利益と社会的責任の軋轢:マラリア・ワクチン
スイス熱帯病研究所(バーゼル)が参加し国際共同開発したマラリア・ワクチンが、ワクチンを最も必要とするが、高価な治療薬を購入できない途上国の人々にどのようにして供給するかという新たな論議を引き起こしている。
世界保健機関(WHO)によると、世界では毎年300万人がマラリアを発病する。患者の多くは途上国の住民で高価な治療薬を購入することができず、毎年100万人が死亡するという。WHOマラリア根絶計画のベルナルド・ナーレン・アドバイザーは、政府および非政府組織の粘り強い挑戦が、医薬品企業を利益よりも社会的責任を重視する方向にシフトさせたという。少なくとも、旅行者や軍人など先進国からマラリア感染エリアに行く人のためのワクチン開発研究費と、アフリカのマラリア患者のための治療ワクチン研究費は、今では同程度になったとナーレン氏は言う。「旅行者のマラリア予防ワクチンのほうが、途上国のマラリア患者治療ワクチンよりもはるかに利益が大きい。たとえ、死に直面する途上国のマラリア患者の治療薬の方が、はるかに必要性は高いとしてもだ。」とナーレン氏は語る。が、最近では薬品企業も方針を変更してきた。今年初め、WHOとスイスの薬品企業ノバルティスは、アフリカ諸国に供給する最新マラリア治療薬の価格引き下げに署名した。ノバルティスは、新薬「コアルテム」の治療に必要な24錠分の価格を先進国40ドルに対しアフリカでは2ドル40セントとすることに合意した。

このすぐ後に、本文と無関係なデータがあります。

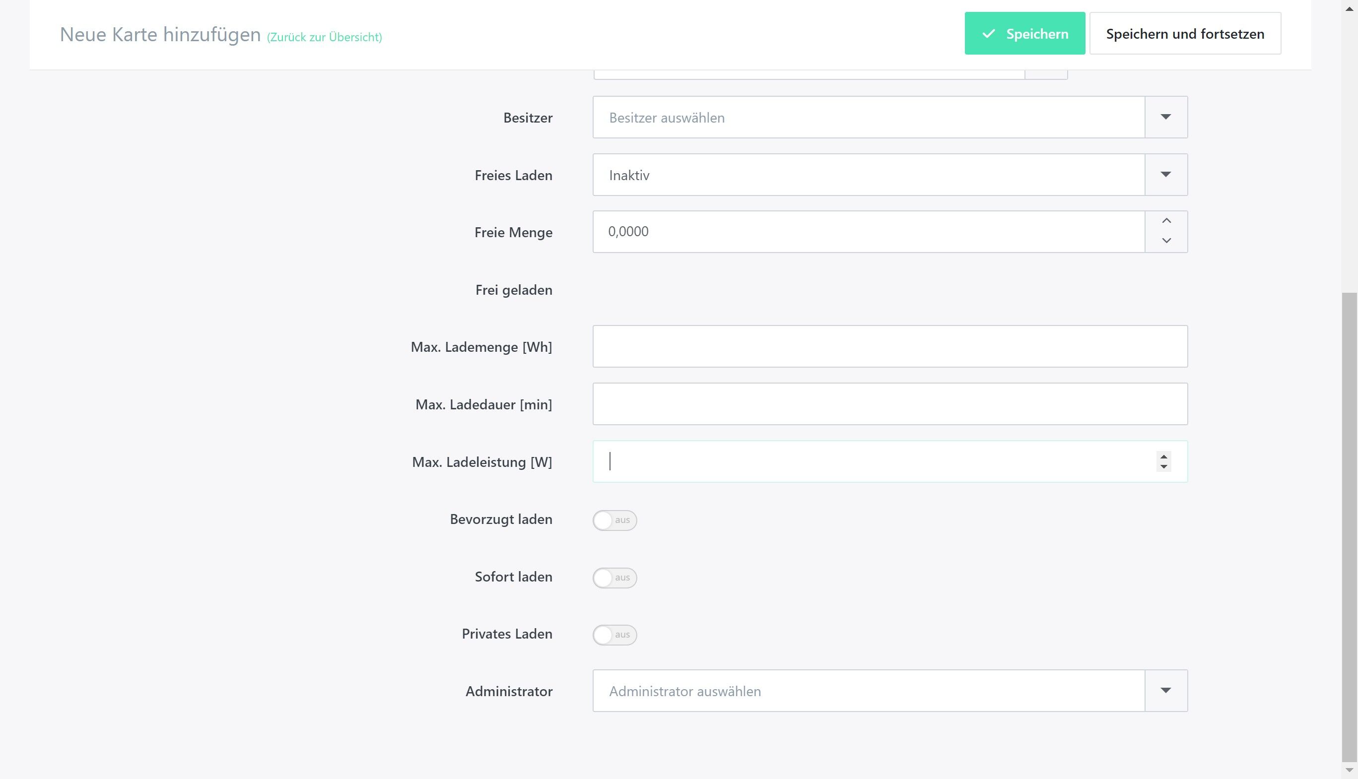
Task: Increment Max. Ladeleistung with the up spinner arrow
Action: [x=1164, y=456]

ノバルティスのリンダ・ステファン・インターナショナル・プロダクト・マネジャーは、エイズなどと違いマラリアはあまり注目されないが、マラリア対策は薬品企業だけに委ねられるべきものではないと言う。「WHOなどの保健機関がマラリアに関する知識を広める活動を行うべきだ。なぜ薬品企業に責任を押し付けようとするのか私には理解できない。」とステファン氏は述べた。
一方、クラウス・ライジンガー・ノバルティス財団理事は、マラリアワクチンをめるぐ議論は社会責任と利益が相容れない問題ではないということを証明したと言う。「企業の利益は社会責任を果たさなければ長期的には保持できない。企業は株主の金を運用資金にしているのだから、社会的な責任と株主に対する責任のバランスが必要だ。」と述べた。
マラリア・ワクチンをどのようにして世界に供給するかという問題は、臨床試験が完了し薬品特許が承認されるまでは仮定の問題だ。スイスおよび各国の研究チームがワクチン開発を進める間、WHOはマラリア根絶を目指し政府支援を動員するという。「問題は、国際社会がワクチン入手と価格設定にどこまで意欲的に取り組むかだ。」とナーレンWHOマラリア根絶計画アドバイザーは語った。